Inner product of a vector with an operator

[EquationOfMotion]

So say our inner product is defined as $\int_a^b f^*(x)g(x) dx$, which is pretty standard. For some operator $\hat A$, do we then have $\langle \hat A ψ | \hat A ψ \rangle = \langle ψ | \hat A ^* \hat A | ψ \rangle = \int_a^b ψ^*(x) \hat A ^* \hat A ψ(x) dx$? This seems counter-intuitive. Say our operator is $\frac{d}{dx}$ and $ψ(x)=x$. Then, evidently $\langle \hat A ψ | \hat A ψ \rangle = b-a$ and $\langle ψ | \hat A ^* \hat A | ψ \rangle = 0$, which is obviously incorrect. What am I missing?

 

[fresh_42]

So say our inner product is defined as $\int_a^b f^*(x)g(x) dx$, which is pretty standard. For some operator $\hat A$, do we then have $\langle \hat A ψ | \hat A ψ \rangle = \langle ψ | \hat A ^* \hat A | ψ \rangle = \int_a^b ψ^*(x) \hat A ^* \hat A ψ(x) dx$? This seems counter-intuitive. Say our operator is $\frac{d}{dx}$ and $ψ(x)=x$. Then, evidently $\langle \hat A ψ | \hat A ψ \rangle = b-a$ and $\langle ψ | \hat A ^* \hat A | ψ \rangle = 0$, which is obviously incorrect. What am I missing?

You must consider the correct brackets. $\langle A\psi , A\psi \rangle = \int_a^b (A(\psi))^*(x)(A(\psi))(x)dx$ and $\frac{d}{dx}(\psi)=\psi$ if $\psi = \operatorname{id}$.

 

[PeroK]

So say our inner product is defined as $\int_a^b f^*(x)g(x) dx$, which is pretty standard. For some operator $\hat A$, do we then have $\langle \hat A ψ | \hat A ψ \rangle = \langle ψ | \hat A ^* \hat A | ψ \rangle = \int_a^b ψ^*(x) \hat A ^* \hat A ψ(x) dx$? This seems counter-intuitive. Say our operator is $\frac{d}{dx}$ and $ψ(x)=x$. Then, evidently $\langle \hat A ψ | \hat A ψ \rangle = b-a$ and $\langle ψ | \hat A ^* \hat A | ψ \rangle = 0$, which is obviously incorrect. What am I missing?

Careful! The differential operator is not Hermitian on the set of all functions. Try with a valid wave-function on an interval.

 

[EquationOfMotion]

Careful! The differential operator is not Hermitian on the set of all functions. Try with a valid wave-function on an interval.

Doesn't moving around the operators in an inner product work regardless of whether or not it's Hermitian?

 

[PeroK]

Doesn't moving around the operators in an inner product work regardless of whether or not it's Hermitian?
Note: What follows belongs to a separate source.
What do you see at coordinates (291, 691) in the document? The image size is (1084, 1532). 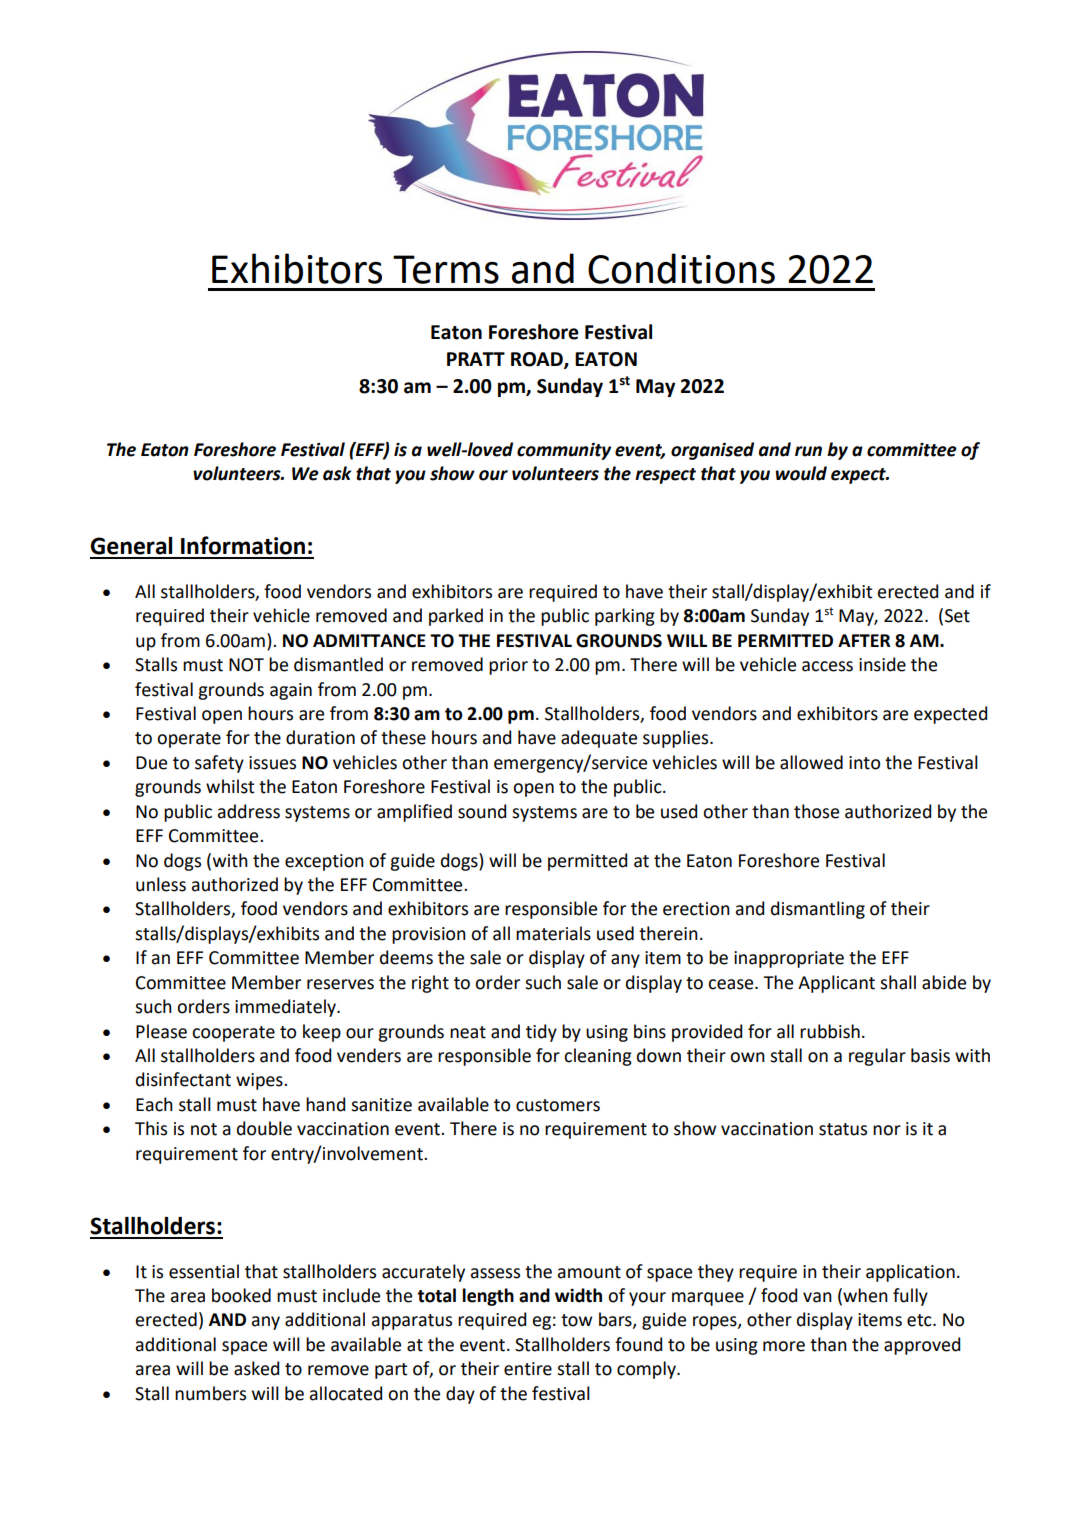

Yes, but you have to work out what the Hermitian conjugate of your operator is. That's assuming it has one.

 

[EquationOfMotion]

Yes, but you have to work out what the Hermitian conjugate of your operator is. That's assuming it has one.

Ooh, so it does always work as long as you know what the Hermitian conjugate is, but you of course *need* the correct conjugate. Thanks!

 

[PeroK]

Ooh, so it does always work as long as you know what the Hermitian conjugate is, but you of course *need* the correct conjugate. Thanks!

The proof of The Hermicity of $d/dx$ involves integration by parts and taking the term evaluated on the boundary to be zero, where the range is either $R$ or a finite interval. The function $x$ does not vanish on the boundary, so the operator is only Hermitian on a suitable subset of all functions.

Technically, therefore, all valid wavefunctions must be zero on the boundary.